Re: [discuss] Performance on new quad socket system

Franz Schober Tue, 26 Mar 2013 10:46:52 -0700

Hi thanks all for your input,

I want to clarify my intentions, and try give answers to
questions suggestions below.


We want to test ZFS throughput over Fibrechannel/COMSTAR
on two 32 core quadsocket systems, one target one initator.

Therefor I created a ZPOOL with 2 x 6 Disks (1GB SAS) RAIDZ2 + ZEUS Ram ZIL
on the FC target (2x Emulex LP12002 / 8 Gbit) running OmniOS stable.
The initator is another system with identical hardware and software,
they are interconnected over a zoned CISCO fabric switch (9148).

1) The local dd performance on the target is around 750 MB/s and is okfor me.


 time dd if=/dev/zero of=/jbod_a1/largefile bs=128k count=64k
 65536+0 records in 65536+0 records out
 8589934592 bytes (8,6 GB) copied, 11,0914 s, 774 MB/s

2) Then exporting the largefile/ZVOL (tested both,same perf.)
as LUN over 2 x FC 8 GB Links  and creating a zpool on it brings
in the following dd test around 189 MB/s at the initiator,
this is not ok for me.

 zpool create fcvol1 c0t600144F00E7FCC0000005151C9A50003d0

 time dd if=/dev/zero of=/fcvol1/file1 bs=128k count=64k
 65536+0 records in 65536+0 records out
 8589934592 bytes (8,6 GB) copied, 45,3851 s, 189 MB/s

3) Eliminating the zpool disks on the target side by replacing
with a RAM disk or a file in /tmp is not a good idea as i learned
through the discussion.
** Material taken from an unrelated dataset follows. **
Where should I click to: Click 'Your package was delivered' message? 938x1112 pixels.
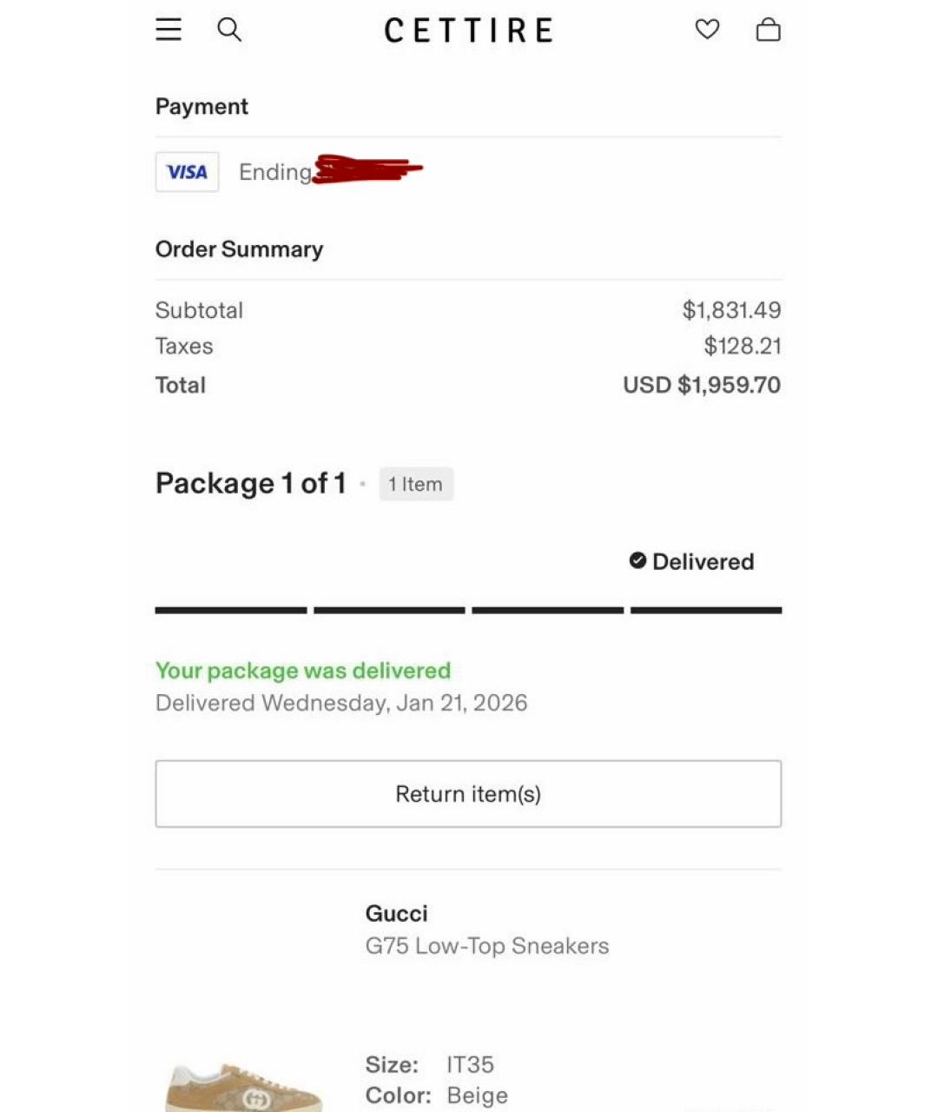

The observation that a dd test to tmpfs
without FC is much slower then on all my other systems is still
strange to me.

Another observation I made is, that disabling hyper threading gave aperformance increase

of about 20 % with the dd in tmpfs.

My next steps would be firmware and driver updates of the LPE-12002interface cards, then eliminatingthe fabric switch and directly connecting the ports, then trying to useother tools to investigate the problem.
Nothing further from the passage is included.